§ **Task description**
Reproduce the entries below exactly, but only from the line containing "The width and height of the screenshot is (1032, 604)." to the line containing "Focus the optional", inclusive.

§ **Material to process**
'''

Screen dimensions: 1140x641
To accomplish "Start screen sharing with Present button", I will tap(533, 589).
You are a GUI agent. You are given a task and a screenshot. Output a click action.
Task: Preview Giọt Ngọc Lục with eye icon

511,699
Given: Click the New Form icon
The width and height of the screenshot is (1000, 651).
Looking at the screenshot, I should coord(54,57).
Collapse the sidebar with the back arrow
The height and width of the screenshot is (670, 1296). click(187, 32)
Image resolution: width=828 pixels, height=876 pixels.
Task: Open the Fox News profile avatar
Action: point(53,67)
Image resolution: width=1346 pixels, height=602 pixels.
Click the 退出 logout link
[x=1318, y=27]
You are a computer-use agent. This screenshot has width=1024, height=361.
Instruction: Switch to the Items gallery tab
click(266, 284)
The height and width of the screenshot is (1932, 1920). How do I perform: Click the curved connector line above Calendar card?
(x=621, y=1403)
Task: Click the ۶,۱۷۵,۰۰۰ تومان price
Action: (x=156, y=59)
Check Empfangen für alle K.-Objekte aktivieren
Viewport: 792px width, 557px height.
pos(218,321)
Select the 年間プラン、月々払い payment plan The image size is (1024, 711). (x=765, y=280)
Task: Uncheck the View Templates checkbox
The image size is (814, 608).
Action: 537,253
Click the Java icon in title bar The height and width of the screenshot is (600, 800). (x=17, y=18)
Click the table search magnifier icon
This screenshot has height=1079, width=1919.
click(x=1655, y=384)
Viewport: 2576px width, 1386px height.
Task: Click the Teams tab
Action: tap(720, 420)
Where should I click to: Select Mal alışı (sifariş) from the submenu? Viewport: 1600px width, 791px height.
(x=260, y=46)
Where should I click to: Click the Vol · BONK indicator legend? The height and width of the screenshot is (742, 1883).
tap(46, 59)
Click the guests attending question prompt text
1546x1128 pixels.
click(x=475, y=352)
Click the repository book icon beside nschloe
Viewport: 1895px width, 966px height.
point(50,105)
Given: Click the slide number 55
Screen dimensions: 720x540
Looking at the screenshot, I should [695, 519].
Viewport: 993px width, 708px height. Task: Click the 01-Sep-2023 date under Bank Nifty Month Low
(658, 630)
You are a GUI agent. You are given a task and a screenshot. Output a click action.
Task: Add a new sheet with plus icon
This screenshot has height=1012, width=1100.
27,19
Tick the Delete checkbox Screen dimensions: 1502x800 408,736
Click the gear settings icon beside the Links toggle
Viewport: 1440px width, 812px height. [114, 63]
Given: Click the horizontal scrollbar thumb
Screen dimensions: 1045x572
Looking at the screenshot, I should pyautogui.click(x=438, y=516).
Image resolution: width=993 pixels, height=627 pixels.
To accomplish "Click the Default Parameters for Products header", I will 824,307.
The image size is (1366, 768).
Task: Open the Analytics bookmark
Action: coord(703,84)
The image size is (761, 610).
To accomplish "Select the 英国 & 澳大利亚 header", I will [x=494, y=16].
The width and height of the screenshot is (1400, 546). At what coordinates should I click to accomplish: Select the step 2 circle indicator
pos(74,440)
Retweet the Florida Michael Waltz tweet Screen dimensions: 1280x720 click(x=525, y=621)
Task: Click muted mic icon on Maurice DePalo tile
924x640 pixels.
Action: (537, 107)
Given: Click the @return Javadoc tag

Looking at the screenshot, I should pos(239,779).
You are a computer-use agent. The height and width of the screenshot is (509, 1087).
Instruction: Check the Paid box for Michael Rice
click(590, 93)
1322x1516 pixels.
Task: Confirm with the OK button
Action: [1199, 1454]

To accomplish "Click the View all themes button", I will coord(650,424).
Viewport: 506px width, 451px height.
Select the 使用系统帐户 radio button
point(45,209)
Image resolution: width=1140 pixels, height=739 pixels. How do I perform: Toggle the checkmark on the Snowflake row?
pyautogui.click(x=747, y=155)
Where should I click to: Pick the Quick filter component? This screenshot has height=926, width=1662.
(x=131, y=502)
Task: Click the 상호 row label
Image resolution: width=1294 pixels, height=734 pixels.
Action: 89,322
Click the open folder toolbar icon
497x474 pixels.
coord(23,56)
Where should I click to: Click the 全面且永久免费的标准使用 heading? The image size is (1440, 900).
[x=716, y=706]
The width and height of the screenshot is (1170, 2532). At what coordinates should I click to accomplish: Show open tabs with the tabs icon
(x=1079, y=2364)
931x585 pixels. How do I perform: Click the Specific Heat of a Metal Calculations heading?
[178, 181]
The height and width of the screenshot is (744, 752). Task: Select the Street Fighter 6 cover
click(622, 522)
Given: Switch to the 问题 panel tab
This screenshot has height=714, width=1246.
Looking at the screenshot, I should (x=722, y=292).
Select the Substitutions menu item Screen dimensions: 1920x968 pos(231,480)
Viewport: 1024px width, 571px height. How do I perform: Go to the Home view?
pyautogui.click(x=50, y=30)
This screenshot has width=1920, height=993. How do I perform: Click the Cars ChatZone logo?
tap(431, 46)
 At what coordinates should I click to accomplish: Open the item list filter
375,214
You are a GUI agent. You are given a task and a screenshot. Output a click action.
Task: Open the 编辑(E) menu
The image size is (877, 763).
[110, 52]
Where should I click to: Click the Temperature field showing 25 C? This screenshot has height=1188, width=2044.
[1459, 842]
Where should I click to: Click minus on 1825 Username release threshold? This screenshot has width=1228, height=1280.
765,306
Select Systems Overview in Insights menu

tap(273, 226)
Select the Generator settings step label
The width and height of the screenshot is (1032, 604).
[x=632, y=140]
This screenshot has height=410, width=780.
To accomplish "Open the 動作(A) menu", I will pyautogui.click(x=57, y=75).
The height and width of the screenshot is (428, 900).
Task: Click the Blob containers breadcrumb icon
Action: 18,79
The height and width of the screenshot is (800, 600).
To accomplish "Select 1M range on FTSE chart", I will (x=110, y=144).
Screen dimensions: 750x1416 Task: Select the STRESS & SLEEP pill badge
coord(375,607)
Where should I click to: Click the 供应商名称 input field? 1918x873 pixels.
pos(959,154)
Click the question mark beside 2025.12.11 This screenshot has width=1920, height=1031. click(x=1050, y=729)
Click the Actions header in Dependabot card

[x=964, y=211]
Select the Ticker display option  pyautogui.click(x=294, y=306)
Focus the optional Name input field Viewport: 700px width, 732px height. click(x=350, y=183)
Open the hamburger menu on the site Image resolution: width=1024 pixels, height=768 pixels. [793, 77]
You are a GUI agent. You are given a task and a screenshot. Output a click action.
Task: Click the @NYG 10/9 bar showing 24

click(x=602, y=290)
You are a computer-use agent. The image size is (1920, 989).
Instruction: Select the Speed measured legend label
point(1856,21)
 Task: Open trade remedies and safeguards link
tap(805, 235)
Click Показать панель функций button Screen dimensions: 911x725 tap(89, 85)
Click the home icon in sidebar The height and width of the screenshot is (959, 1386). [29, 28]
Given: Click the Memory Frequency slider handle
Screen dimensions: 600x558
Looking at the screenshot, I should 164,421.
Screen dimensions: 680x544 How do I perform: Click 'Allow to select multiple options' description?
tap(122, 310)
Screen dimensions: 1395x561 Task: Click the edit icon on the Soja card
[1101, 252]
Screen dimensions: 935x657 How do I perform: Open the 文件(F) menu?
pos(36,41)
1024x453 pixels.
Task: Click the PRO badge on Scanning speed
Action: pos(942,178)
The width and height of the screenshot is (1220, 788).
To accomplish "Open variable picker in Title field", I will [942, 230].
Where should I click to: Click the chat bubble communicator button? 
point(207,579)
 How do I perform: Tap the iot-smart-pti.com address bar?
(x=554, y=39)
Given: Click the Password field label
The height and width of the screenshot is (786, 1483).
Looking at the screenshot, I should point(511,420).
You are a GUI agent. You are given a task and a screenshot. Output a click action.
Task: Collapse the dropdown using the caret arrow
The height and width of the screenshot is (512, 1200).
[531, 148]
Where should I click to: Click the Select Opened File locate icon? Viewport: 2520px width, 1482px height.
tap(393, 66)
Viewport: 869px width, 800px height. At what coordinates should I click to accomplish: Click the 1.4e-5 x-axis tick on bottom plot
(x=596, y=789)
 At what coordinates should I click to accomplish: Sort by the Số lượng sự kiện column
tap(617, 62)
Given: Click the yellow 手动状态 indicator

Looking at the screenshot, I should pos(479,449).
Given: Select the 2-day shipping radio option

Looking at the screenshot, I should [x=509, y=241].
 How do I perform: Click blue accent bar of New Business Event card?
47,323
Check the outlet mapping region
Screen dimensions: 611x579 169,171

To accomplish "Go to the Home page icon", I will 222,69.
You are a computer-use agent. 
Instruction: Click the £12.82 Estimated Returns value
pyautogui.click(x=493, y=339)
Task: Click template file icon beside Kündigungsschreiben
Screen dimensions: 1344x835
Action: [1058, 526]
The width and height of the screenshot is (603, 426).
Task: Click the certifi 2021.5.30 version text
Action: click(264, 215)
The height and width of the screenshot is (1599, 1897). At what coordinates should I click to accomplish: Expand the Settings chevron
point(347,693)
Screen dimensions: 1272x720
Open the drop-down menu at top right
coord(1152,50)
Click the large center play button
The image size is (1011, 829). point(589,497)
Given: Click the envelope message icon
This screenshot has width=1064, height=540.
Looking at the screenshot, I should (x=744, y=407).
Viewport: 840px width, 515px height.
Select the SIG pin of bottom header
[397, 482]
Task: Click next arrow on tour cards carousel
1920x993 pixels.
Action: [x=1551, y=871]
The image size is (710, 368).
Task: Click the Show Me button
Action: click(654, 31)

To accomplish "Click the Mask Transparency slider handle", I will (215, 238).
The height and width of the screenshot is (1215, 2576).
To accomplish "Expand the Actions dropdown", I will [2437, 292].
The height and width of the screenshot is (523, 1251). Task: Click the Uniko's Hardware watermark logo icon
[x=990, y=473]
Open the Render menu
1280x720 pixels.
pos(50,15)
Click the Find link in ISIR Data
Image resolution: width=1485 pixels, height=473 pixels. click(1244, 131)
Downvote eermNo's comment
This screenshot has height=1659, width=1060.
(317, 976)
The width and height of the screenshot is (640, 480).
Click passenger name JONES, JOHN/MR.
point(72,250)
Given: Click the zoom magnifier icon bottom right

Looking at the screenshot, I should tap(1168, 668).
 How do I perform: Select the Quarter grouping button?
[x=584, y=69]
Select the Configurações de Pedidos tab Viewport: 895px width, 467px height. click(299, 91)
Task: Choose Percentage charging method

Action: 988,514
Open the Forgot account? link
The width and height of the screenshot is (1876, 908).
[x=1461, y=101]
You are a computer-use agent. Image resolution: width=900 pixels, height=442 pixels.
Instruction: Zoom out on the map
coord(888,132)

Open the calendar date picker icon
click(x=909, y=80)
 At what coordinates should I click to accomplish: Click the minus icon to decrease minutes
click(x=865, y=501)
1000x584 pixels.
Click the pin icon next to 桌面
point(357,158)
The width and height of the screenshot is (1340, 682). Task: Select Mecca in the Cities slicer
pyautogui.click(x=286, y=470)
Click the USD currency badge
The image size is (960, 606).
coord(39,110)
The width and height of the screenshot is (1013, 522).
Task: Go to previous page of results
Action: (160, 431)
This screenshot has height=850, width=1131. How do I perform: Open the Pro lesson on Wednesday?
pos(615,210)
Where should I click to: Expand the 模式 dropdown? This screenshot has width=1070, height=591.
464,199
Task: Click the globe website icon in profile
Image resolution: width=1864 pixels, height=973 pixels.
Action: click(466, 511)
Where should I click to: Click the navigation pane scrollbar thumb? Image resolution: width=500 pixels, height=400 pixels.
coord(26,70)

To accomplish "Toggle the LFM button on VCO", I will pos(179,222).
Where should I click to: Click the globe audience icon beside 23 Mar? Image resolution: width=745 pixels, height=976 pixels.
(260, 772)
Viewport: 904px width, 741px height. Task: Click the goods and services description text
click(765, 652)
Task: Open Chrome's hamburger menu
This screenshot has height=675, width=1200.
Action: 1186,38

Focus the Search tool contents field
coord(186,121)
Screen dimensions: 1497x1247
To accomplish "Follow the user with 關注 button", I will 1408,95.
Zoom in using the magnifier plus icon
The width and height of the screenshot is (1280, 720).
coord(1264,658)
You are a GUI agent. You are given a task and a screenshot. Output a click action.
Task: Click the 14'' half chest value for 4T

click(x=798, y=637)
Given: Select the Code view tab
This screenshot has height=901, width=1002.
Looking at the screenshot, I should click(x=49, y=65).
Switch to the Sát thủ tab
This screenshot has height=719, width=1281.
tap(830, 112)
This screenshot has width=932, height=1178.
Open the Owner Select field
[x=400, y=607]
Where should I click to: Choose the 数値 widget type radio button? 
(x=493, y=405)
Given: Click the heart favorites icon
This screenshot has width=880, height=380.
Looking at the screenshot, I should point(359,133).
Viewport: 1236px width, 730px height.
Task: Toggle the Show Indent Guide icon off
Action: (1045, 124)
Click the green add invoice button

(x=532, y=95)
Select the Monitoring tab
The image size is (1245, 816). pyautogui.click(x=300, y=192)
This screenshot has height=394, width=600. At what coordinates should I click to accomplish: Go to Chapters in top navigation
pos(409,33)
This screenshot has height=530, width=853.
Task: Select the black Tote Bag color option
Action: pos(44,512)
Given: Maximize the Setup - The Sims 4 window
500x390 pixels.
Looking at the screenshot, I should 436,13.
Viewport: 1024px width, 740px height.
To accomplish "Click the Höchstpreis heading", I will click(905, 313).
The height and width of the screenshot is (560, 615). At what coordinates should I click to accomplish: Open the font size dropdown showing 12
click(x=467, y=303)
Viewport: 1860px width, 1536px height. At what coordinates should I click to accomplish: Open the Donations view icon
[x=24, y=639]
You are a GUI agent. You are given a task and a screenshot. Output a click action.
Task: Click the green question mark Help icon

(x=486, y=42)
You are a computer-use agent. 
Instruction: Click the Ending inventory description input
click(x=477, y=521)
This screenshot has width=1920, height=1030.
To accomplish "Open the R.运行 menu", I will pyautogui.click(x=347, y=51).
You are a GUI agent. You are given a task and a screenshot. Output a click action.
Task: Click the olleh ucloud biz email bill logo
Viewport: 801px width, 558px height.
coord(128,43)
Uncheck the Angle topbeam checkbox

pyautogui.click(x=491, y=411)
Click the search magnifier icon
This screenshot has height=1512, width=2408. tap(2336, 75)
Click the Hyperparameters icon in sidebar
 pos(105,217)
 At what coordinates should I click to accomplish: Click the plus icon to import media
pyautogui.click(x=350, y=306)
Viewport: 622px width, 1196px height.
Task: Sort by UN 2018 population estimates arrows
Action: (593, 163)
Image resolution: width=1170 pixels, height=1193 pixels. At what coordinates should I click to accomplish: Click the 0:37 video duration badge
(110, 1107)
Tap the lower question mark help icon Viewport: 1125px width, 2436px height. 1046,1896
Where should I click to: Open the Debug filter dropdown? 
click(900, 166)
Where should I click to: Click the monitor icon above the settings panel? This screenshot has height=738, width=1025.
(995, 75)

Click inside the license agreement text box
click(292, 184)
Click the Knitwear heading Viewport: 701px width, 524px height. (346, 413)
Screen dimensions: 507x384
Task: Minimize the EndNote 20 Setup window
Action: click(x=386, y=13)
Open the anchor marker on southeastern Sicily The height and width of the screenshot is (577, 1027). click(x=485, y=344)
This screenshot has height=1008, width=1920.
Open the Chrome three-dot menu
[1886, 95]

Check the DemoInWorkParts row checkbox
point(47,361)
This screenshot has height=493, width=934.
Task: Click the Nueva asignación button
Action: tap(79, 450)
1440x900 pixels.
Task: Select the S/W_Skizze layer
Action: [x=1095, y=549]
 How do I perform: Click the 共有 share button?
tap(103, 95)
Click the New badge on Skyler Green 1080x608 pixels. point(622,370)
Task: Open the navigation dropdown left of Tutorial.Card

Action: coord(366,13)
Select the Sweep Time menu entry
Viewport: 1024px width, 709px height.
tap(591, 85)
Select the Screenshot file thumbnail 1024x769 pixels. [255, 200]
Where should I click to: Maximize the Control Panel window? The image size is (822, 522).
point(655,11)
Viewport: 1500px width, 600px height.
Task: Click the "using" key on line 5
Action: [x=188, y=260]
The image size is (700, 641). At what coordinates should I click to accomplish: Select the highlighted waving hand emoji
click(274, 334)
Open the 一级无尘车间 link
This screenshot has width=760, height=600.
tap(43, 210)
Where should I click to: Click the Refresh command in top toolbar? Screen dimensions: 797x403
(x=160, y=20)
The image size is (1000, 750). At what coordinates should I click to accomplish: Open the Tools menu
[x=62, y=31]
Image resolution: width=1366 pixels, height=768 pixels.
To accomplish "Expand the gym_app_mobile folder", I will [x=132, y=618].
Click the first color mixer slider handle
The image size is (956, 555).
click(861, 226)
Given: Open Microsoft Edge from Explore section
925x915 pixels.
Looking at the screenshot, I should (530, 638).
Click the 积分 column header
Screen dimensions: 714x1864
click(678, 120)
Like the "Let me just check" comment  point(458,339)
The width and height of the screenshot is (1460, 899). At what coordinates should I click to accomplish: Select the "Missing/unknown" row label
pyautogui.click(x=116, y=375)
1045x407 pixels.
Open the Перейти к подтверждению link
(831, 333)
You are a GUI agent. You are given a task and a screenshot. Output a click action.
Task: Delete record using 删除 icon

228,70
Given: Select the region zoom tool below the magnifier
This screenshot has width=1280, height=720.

'''

§ **Reply**
The width and height of the screenshot is (1032, 604).
[x=632, y=140]
This screenshot has height=410, width=780.
To accomplish "Open the 動作(A) menu", I will pyautogui.click(x=57, y=75).
The height and width of the screenshot is (428, 900).
Task: Click the Blob containers breadcrumb icon
Action: 18,79
The height and width of the screenshot is (800, 600).
To accomplish "Select 1M range on FTSE chart", I will (x=110, y=144).
Screen dimensions: 750x1416 Task: Select the STRESS & SLEEP pill badge
coord(375,607)
Where should I click to: Click the 供应商名称 input field? 1918x873 pixels.
pos(959,154)
Click the question mark beside 2025.12.11 This screenshot has width=1920, height=1031. click(x=1050, y=729)
Click the Actions header in Dependabot card

[x=964, y=211]
Select the Ticker display option  pyautogui.click(x=294, y=306)
Focus the optional Name input field Viewport: 700px width, 732px height. click(x=350, y=183)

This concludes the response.